# Work instructions
Omit any pictures, and restate word for word only the lines from the one with "Where should I" through the end of the data below.

[Data records Boundary: Start]

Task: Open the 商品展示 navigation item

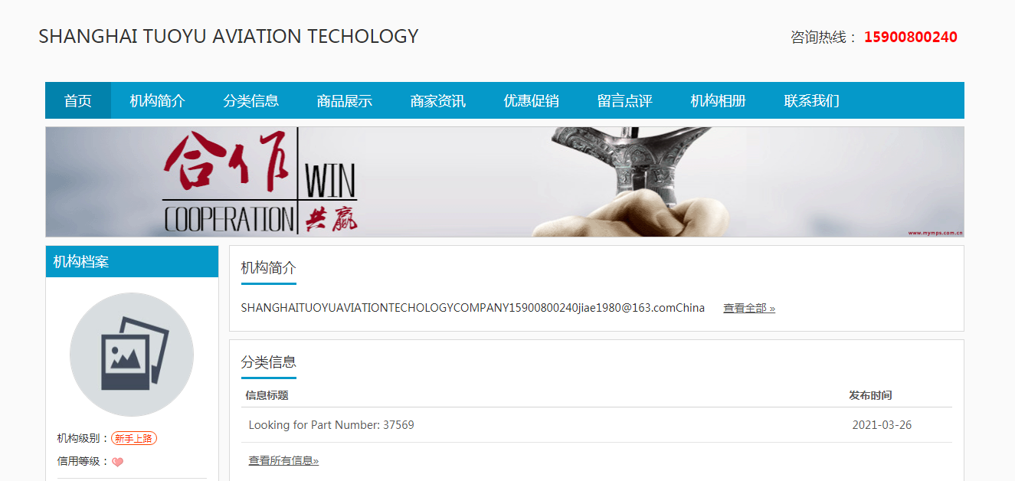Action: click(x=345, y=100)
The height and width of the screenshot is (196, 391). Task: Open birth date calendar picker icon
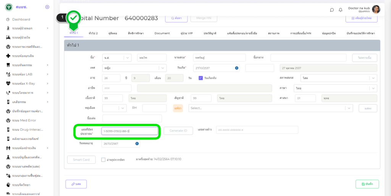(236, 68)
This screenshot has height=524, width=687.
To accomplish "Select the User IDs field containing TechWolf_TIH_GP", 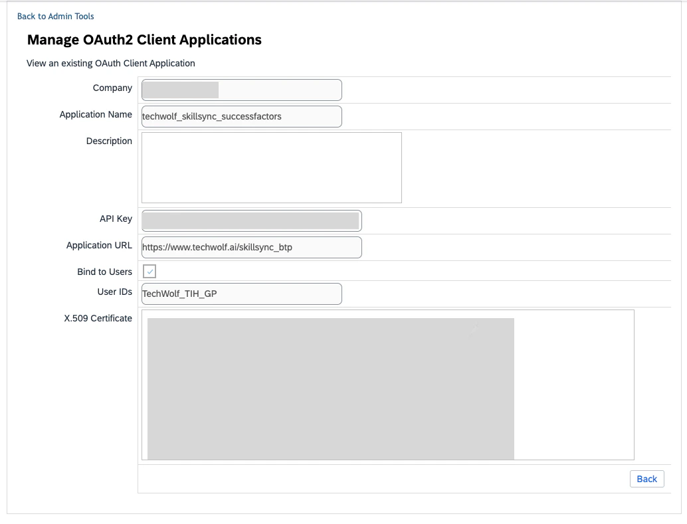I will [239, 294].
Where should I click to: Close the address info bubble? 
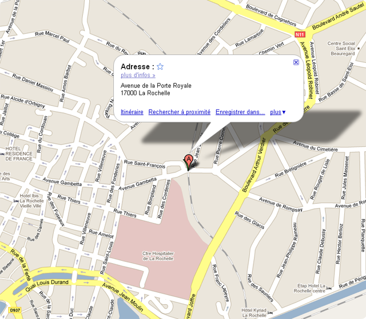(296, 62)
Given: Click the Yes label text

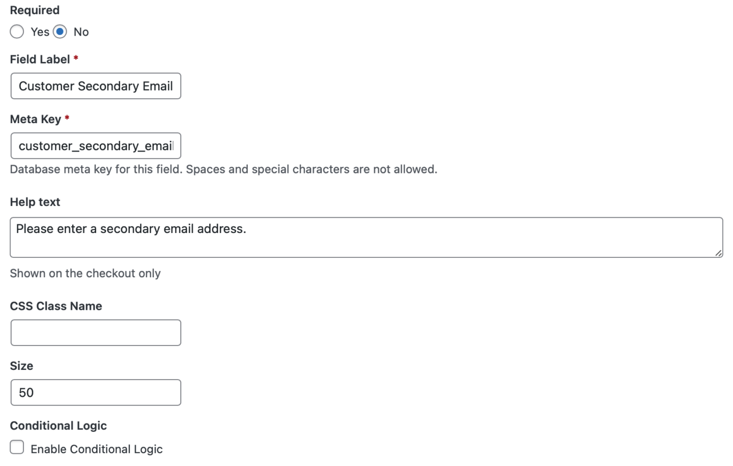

[Data records Boundary: End]

# Exercise result
Where should I click to: Close the address info bubble? 
(296, 62)
Given: Click the Yes label text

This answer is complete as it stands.